PITTSBURGH — Aaron Rodgers doesn't need to keep doing this. He knows that.
The four-time NFL MVP's decision to return for a 21st season and to do it in Pittsburgh was not about trying to prove something to himself, the New York Jets or anyone else.
The game has given a lot to him. Stardom. Wealth. A title. Relationships that will last long after he decides to stop playing. The next seven months — if they are indeed the last seven months of a career that almost certainly will end with a gold jacket and a bust in the Hall of Fame — are about trying to pay it forward while finding peace in the process.
Standing in front of a sea of cameras more suited for the week ahead of a conference championship game rather than what Steelers head coach Mike Tomlin calls ''football-lite'' in June, the 41-year-old Rodgers made a compelling case that the coda he is trying to author in Pittsburgh is about something deeper.
''A lot of decisions that I've made over my career and life from strictly the ego, even if they turn out well, are always unfulfilling,'' Rodgers said Tuesday after the first day of Pittsburgh's mandatory minicamp. ''But the decisions made from the soul are usually pretty fulfilling.
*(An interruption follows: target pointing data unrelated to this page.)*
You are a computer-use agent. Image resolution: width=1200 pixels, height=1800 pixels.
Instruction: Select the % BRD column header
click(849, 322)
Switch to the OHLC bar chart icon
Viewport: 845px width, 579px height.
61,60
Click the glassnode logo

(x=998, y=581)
So this was a decision that was best for my soul.''
And one the Steelers believe is best for business, one of the reasons they put no pressure on Rodgers during the spring as he dealt with off-the-field issues that he's said included having multiple people in his inner circle battle cancer.
Rodgers said those issues ''have improved a bit,'' clearing the way for him to join Tomlin and a team that has bounced from one quarterback to another since Ben Roethlisberger retired at the end of the 2021 season.
While Rodgers is hardly a long-term solution, he believes he has enough left to help a club that has gone nearly a decade without winning a playoff game. The path from the second Tuesday in June to late January and beyond is a long one, and Rodgers balked when asked if he could help Pittsburgh get over ''the hump."